WORK ITEM: Exact reproduction, images excluded: write out the records below.

DATA EXTRACT:
Segment Open

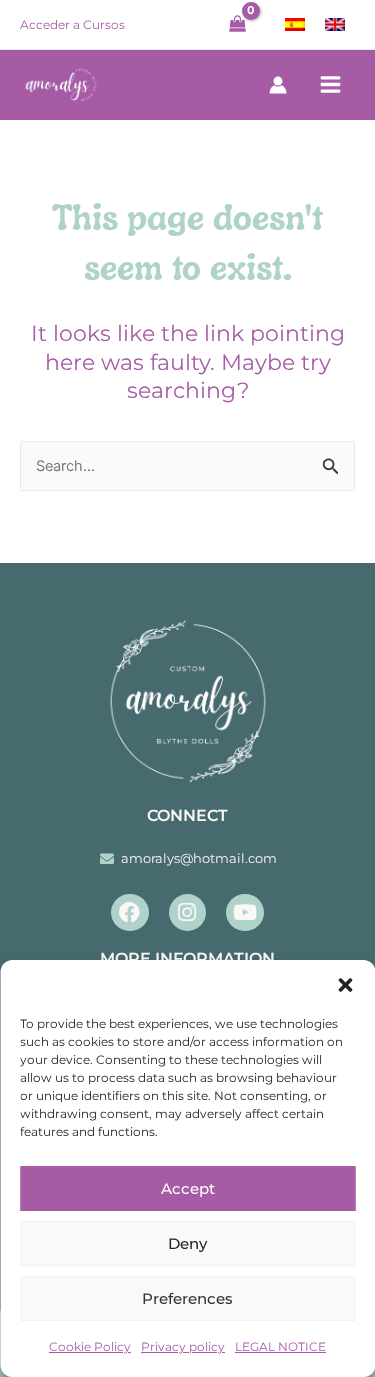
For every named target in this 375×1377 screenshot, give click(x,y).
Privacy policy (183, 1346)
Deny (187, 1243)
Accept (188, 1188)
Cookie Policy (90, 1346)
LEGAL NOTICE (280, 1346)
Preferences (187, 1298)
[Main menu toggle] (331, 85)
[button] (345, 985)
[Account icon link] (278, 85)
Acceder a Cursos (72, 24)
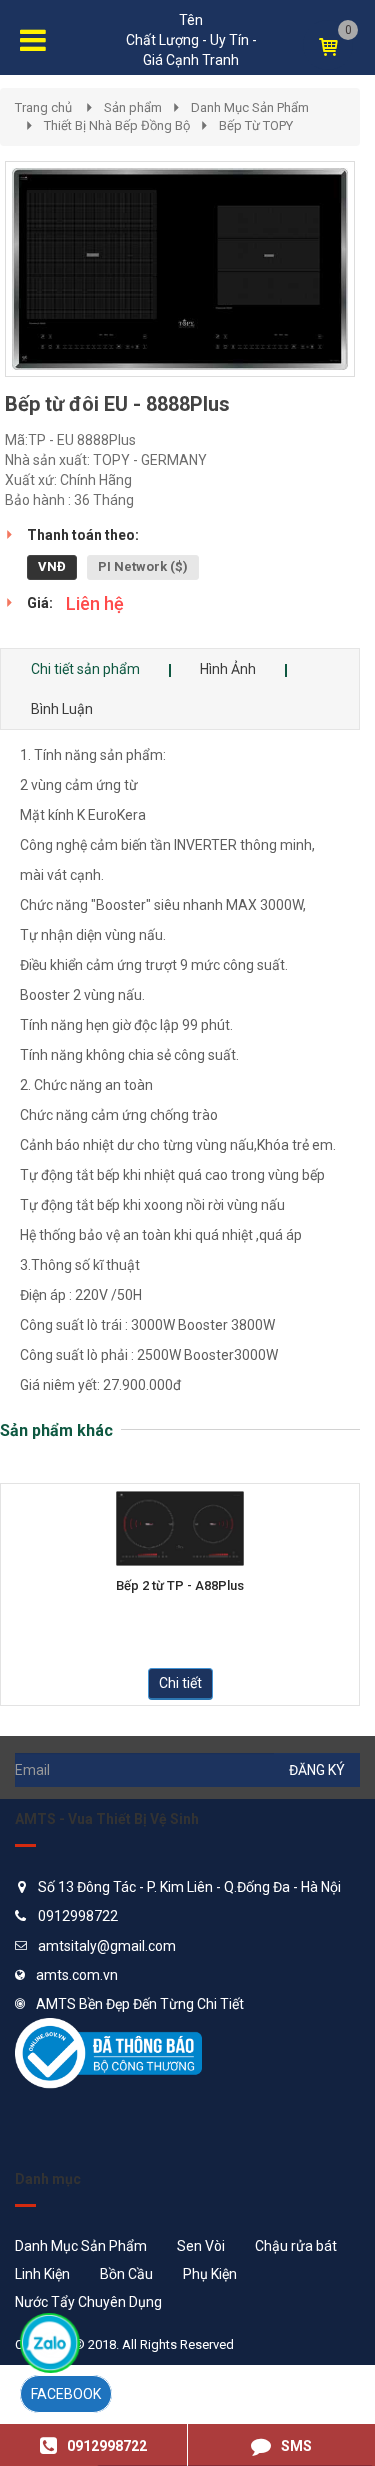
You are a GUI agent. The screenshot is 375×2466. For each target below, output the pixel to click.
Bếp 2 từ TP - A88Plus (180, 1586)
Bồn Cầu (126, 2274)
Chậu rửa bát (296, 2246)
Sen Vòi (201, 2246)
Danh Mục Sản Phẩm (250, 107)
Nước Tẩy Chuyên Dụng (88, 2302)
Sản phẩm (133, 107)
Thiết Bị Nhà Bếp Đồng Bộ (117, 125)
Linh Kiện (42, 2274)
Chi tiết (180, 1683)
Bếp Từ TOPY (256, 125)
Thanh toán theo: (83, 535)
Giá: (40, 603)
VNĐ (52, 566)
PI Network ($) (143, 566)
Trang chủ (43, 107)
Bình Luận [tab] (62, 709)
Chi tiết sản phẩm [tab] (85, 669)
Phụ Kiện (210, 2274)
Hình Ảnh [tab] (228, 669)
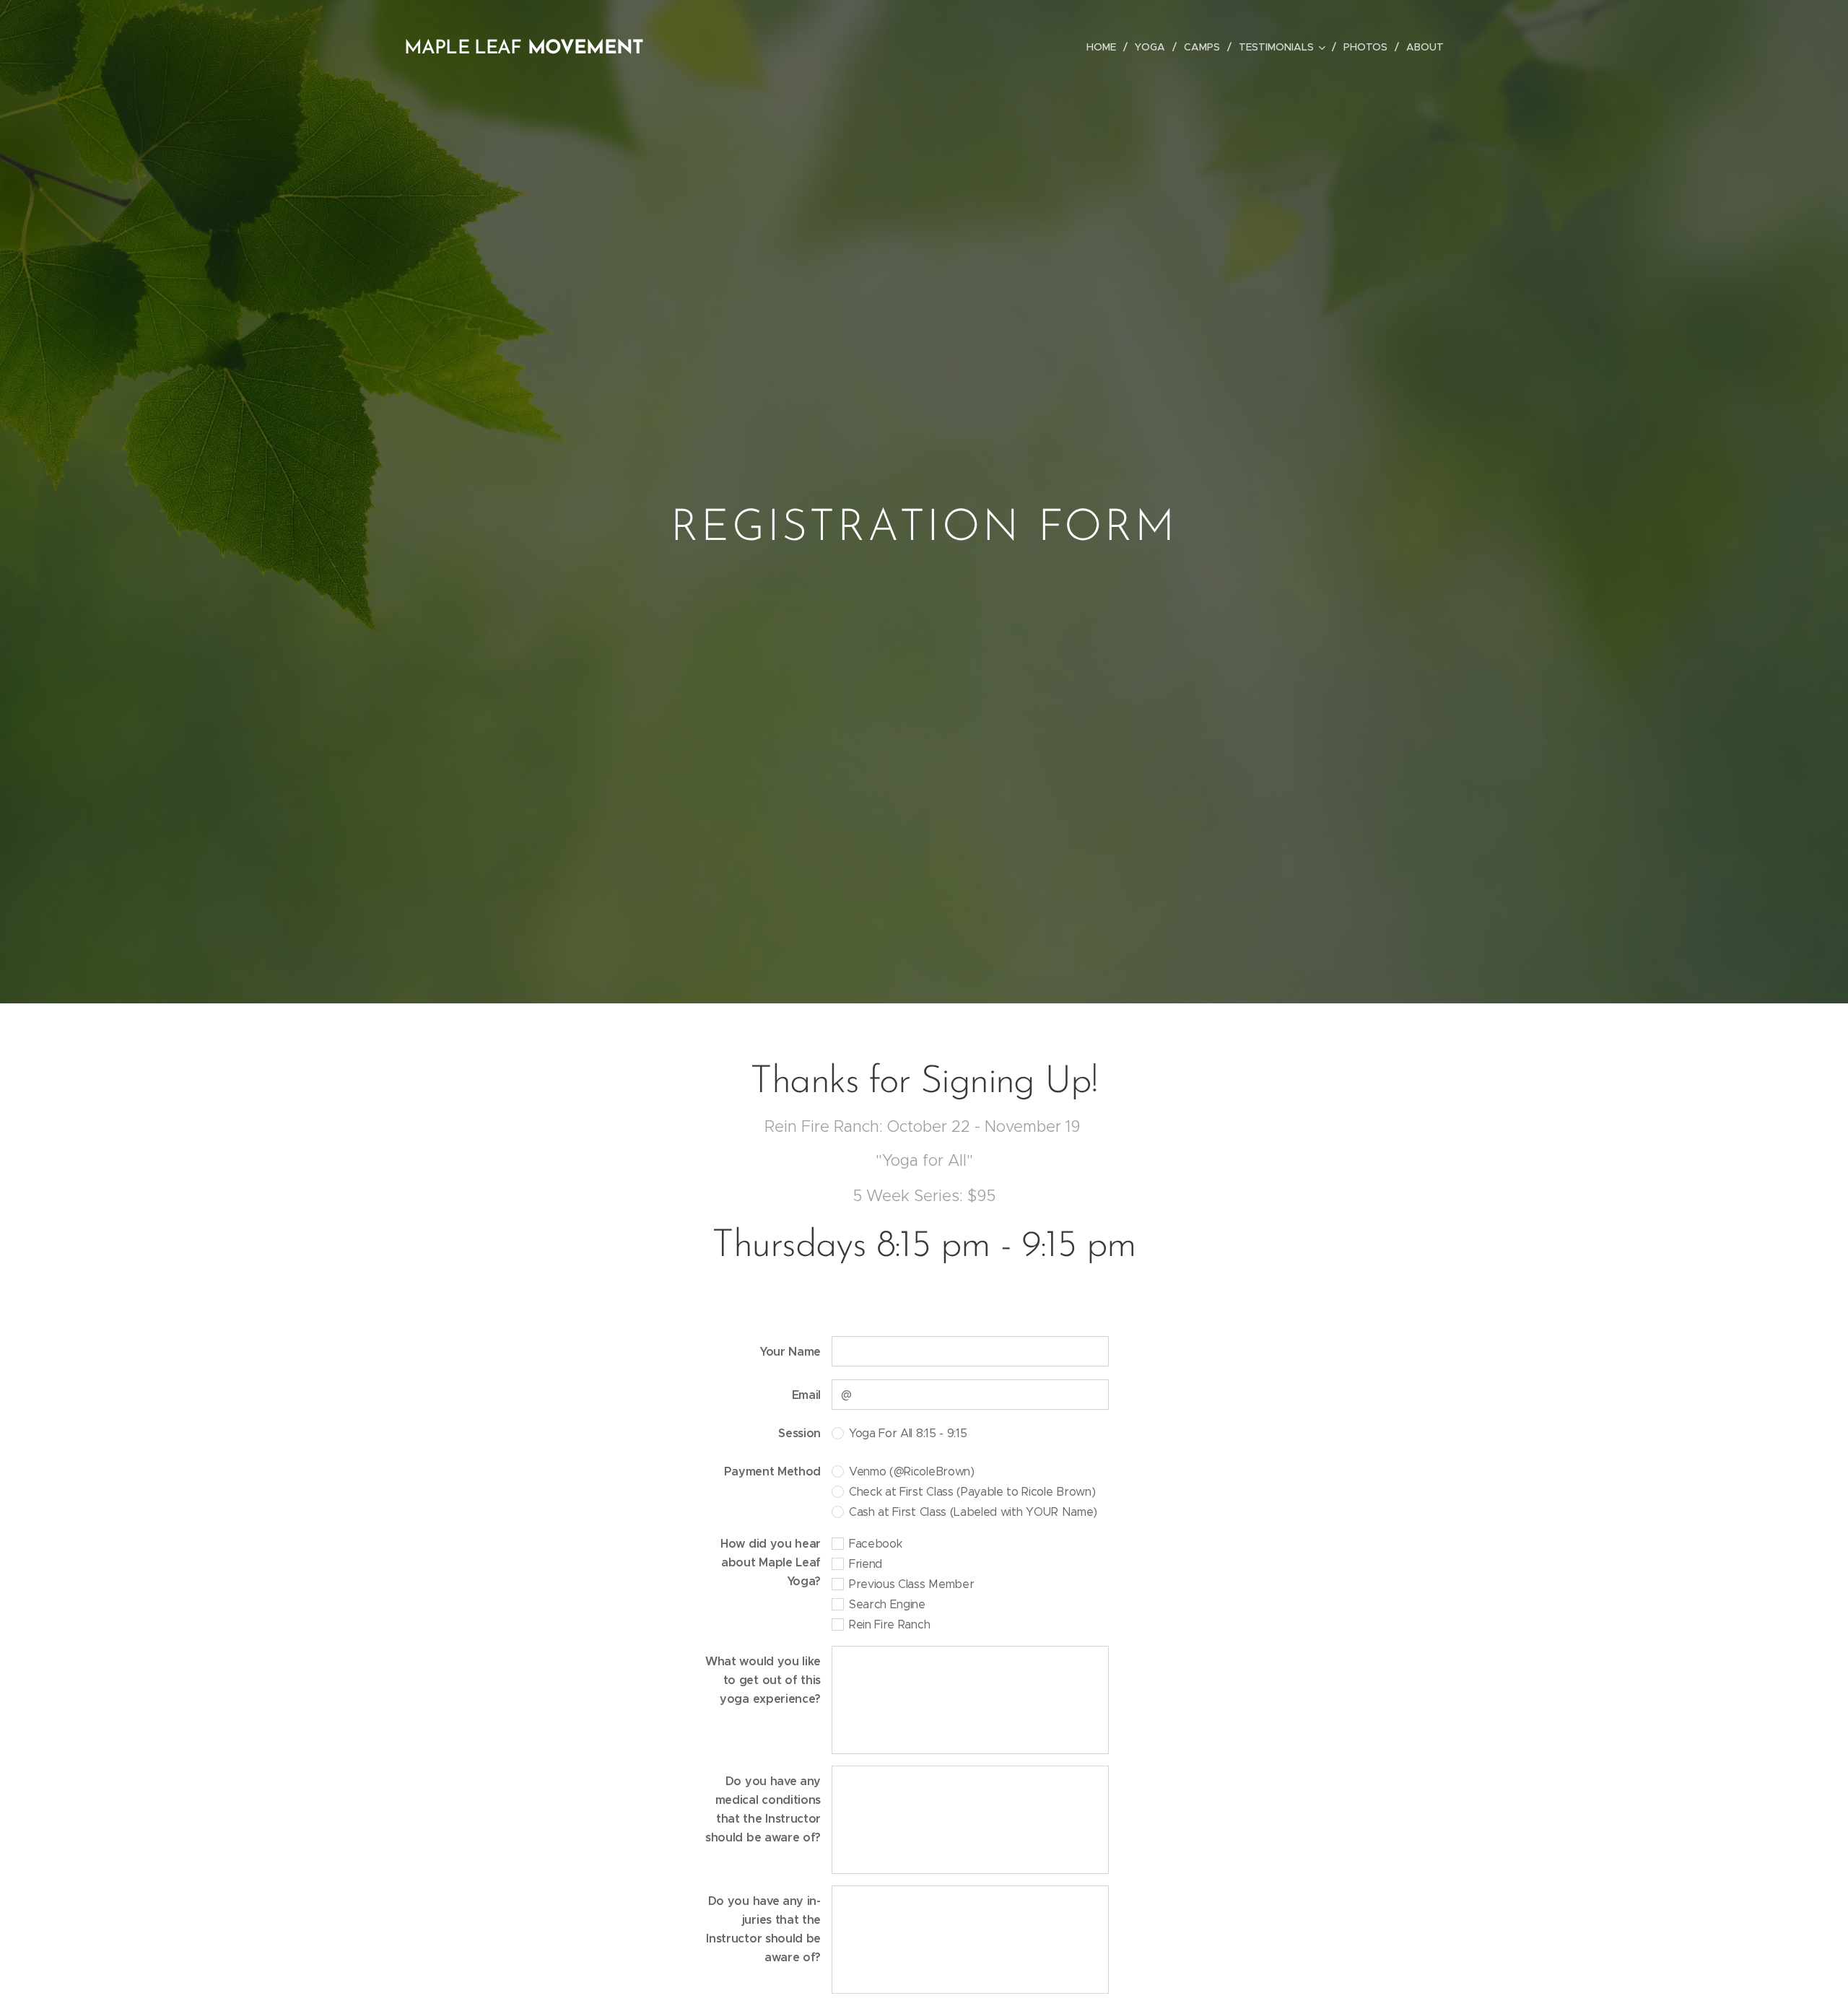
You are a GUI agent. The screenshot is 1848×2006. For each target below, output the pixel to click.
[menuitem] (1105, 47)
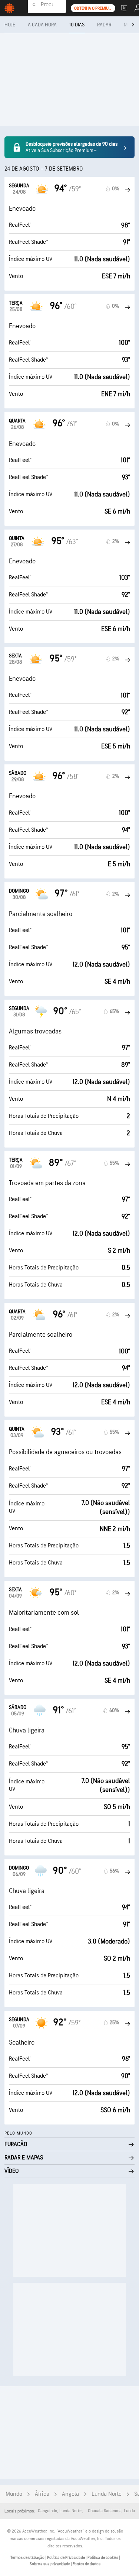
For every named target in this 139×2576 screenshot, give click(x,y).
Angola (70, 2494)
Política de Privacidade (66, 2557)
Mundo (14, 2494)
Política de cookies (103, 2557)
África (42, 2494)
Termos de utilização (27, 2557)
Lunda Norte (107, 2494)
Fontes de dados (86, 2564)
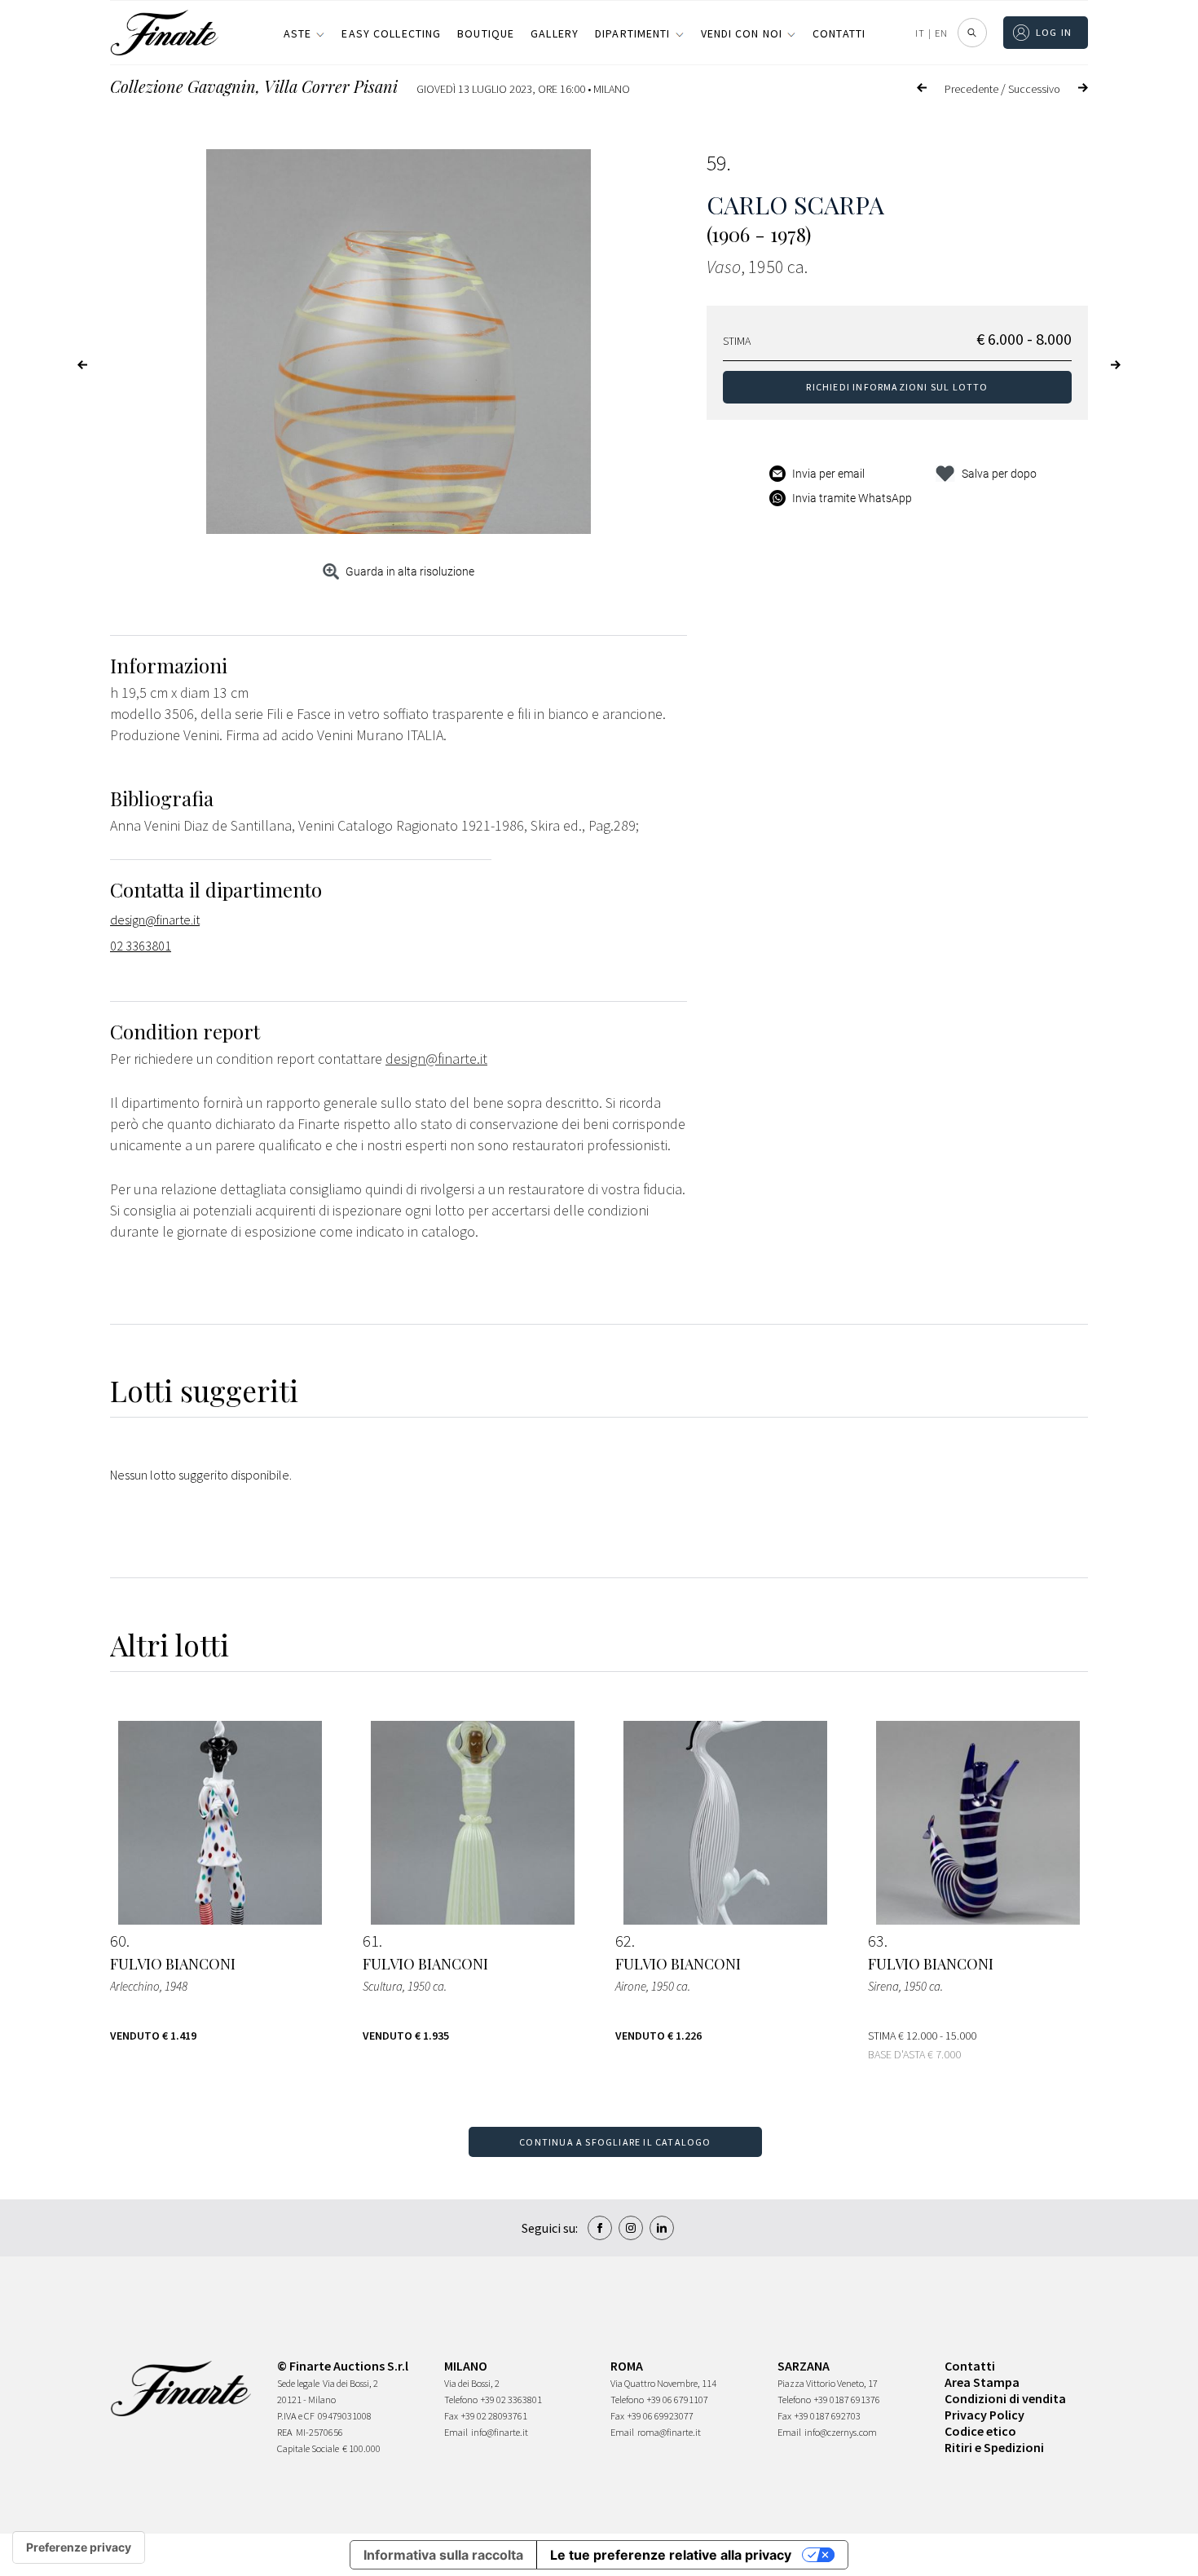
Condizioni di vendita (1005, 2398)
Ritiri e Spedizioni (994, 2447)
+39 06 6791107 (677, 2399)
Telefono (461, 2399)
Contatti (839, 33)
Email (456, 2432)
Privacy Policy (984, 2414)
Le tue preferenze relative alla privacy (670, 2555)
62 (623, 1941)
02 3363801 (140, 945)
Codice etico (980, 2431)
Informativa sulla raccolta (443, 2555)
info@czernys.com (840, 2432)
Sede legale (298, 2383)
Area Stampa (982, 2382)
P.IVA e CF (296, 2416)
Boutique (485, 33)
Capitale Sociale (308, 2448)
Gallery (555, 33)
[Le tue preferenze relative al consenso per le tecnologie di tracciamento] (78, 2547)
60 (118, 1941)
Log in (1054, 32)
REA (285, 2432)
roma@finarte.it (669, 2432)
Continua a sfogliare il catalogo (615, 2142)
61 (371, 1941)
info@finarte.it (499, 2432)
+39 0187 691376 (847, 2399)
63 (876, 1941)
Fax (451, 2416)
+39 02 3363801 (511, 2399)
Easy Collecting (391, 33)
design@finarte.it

Segment Closed

THE ANSWER:
For every named target in this 375×1377 screenshot, give click(x,y).
Privacy policy (183, 1346)
Deny (187, 1243)
Accept (188, 1188)
Cookie Policy (90, 1346)
LEGAL NOTICE (280, 1346)
Preferences (187, 1298)
[Main menu toggle] (331, 85)
[button] (345, 985)
[Account icon link] (278, 85)
Acceder a Cursos (72, 24)
You are a GUI agent. The screenshot is 375×2466. For each target below, output the pixel to click.
Bếp 2 từ TP - A88Plus (180, 1586)
Bồn Cầu (126, 2274)
Chậu rửa bát (296, 2246)
Sen Vòi (201, 2246)
Danh Mục Sản Phẩm (250, 107)
Nước Tẩy Chuyên Dụng (88, 2302)
Sản phẩm (133, 107)
Thiết Bị Nhà Bếp Đồng Bộ (117, 125)
Linh Kiện (42, 2274)
Chi tiết (180, 1683)
Bếp Từ TOPY (256, 125)
Thanh toán theo: (83, 535)
Giá: (40, 603)
VNĐ (52, 566)
PI Network ($) (143, 566)
Trang chủ (43, 107)
Bình Luận [tab] (62, 709)
Chi tiết sản phẩm [tab] (85, 669)
Phụ Kiện (210, 2274)
Hình Ảnh [tab] (228, 669)
You are a GUI agent. The screenshot is 1848×2006. For each target below, output the pixel to click.
[menuitem] (1105, 47)
For every named target in this 139×2576 screenshot, give click(x,y).
Angola (70, 2494)
Política de Privacidade (66, 2557)
Mundo (14, 2494)
Política de cookies (103, 2557)
África (42, 2494)
Termos de utilização (27, 2557)
Lunda Norte (107, 2494)
Fontes de dados (86, 2564)
Condizioni di vendita (1005, 2398)
Ritiri e Spedizioni (994, 2447)
+39 06 6791107 (677, 2399)
Telefono (461, 2399)
Contatti (839, 33)
Email (456, 2432)
Privacy Policy (984, 2414)
Le tue preferenze relative alla privacy (670, 2555)
62 (623, 1941)
02 3363801 (140, 945)
Codice etico (980, 2431)
Informativa sulla raccolta (443, 2555)
info@czernys.com (840, 2432)
Sede legale (298, 2383)
Area Stampa (982, 2382)
P.IVA e CF (296, 2416)
Boutique (485, 33)
Capitale Sociale (308, 2448)
Gallery (555, 33)
[Le tue preferenze relative al consenso per le tecnologie di tracciamento] (78, 2547)
60 (118, 1941)
Log in (1054, 32)
REA (285, 2432)
roma@finarte.it (669, 2432)
Continua a sfogliare il catalogo (615, 2142)
61 (371, 1941)
info@finarte.it (499, 2432)
+39 0187 691376 (847, 2399)
63 (876, 1941)
Fax (451, 2416)
+39 02 3363801 (511, 2399)
Easy Collecting (391, 33)
design@finarte.it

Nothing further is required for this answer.